Louisiana levee association rails against oil company lawsuit
A lawsuit filed against nearly 100 oil, gas and pipeline companies by the Southeast Louisiana Flood Protection Authority-East last month has racked up a few opponents, including the governor of Louisiana, Bobby Jindal. Now the Association of Levee Boards of Louisiana has also joined that list.
The association represents 27 coast agency designees and levee districts in the state and the executive committee has come out against the lawsuit. A full vote from the association is expected at the next meeting in December.

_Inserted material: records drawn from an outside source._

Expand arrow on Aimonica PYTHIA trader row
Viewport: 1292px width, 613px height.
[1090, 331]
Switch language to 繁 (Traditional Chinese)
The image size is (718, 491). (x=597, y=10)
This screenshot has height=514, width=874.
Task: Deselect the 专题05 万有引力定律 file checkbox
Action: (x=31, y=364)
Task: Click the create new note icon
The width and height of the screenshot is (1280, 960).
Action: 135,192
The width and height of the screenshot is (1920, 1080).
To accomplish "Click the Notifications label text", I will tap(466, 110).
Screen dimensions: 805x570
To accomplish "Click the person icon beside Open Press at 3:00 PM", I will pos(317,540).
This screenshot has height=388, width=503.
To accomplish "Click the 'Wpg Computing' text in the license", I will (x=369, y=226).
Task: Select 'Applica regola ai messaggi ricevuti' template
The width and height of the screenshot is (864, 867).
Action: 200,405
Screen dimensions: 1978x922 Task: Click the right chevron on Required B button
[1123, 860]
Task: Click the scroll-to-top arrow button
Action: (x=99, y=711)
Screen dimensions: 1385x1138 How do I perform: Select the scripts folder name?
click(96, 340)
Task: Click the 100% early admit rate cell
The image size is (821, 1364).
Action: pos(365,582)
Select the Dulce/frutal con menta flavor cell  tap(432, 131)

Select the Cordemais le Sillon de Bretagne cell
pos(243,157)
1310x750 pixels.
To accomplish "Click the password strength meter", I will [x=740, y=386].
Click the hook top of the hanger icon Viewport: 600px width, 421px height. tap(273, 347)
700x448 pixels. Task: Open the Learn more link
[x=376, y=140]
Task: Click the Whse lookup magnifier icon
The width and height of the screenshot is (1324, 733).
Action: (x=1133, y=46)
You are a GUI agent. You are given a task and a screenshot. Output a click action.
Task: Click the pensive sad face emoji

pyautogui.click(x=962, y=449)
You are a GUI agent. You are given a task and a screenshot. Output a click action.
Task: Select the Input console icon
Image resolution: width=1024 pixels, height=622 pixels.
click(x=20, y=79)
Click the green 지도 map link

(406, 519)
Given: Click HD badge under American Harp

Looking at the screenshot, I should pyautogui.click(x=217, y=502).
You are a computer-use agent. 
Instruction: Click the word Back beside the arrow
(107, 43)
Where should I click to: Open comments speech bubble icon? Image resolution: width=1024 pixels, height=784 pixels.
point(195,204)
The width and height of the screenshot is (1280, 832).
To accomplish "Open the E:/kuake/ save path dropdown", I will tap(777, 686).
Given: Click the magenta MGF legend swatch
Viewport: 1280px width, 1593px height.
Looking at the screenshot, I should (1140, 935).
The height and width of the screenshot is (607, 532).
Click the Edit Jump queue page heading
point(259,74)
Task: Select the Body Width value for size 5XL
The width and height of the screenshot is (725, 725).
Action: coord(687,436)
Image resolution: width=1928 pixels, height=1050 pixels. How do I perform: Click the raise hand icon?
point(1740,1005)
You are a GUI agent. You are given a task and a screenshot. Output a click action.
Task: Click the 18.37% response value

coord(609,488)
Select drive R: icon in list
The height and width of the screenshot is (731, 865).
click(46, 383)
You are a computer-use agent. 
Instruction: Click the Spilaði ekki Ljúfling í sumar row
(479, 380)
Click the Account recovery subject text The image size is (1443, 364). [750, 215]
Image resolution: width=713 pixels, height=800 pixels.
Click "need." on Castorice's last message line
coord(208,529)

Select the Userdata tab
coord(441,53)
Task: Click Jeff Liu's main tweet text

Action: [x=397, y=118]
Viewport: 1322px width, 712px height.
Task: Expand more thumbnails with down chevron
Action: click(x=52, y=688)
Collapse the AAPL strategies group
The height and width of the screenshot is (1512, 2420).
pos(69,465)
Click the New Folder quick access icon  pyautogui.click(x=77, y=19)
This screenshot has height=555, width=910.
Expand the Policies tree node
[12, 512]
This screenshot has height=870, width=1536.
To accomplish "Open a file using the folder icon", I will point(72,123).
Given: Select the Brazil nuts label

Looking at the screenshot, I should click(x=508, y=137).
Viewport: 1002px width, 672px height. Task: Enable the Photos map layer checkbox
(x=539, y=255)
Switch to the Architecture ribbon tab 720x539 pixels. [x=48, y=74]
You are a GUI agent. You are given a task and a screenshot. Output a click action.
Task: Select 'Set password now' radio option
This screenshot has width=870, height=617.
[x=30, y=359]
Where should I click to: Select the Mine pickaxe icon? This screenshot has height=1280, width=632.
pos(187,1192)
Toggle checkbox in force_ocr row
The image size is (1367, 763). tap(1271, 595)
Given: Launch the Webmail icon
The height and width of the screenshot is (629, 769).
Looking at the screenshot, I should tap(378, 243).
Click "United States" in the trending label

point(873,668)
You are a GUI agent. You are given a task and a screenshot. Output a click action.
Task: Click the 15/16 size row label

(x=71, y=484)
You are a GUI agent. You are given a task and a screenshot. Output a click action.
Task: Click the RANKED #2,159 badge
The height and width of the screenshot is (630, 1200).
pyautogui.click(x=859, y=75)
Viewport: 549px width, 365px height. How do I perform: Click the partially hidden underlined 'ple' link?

The Coastal Protection and Restoration Authority is responsible for overseeing coastal levee authorities and districts, as well as the development and implementation of the master plan for restoration and protection. The president of the Pontchartrain Levee District said he believes that the CPRA should handle coastal matters because it is “best equipped.” He is also the environmental assurance coordinator at the Motiva refinery in Norco. Motiva , while not named in the SLFPA-East lawsuit, the company is a joint venture between Saudi Aramco and Shell. Shell is named in the lawsuit.
The email stated the ALBL needed to issue a response in regards to the lawsuit because of the massive amount of media attention it has garnered, but also because of the opposition by Governor Jindal and his offshore energy policy advisor, Garret Graves. Graves is also the Chairman of the ALBL.
One of the attorneys for SLFPA-East attended the executive committee meeting for ALBL. Each of the members in the association, he said, have different considerations. For example, some of those considerations include the district’s relationship with the oil and companies in their area. The oil companies may own a lot of land in a district and if a right of way is needed, the oil company gives it to the district for free.
If this lawsuit is successful, the oil, gas and pipeline companies will repair the damage to wetlands that increased the risk of damage and injury due to storm surges. It would also require those companies to compensate the SLFPA-East for damage that cannot simply be repaired.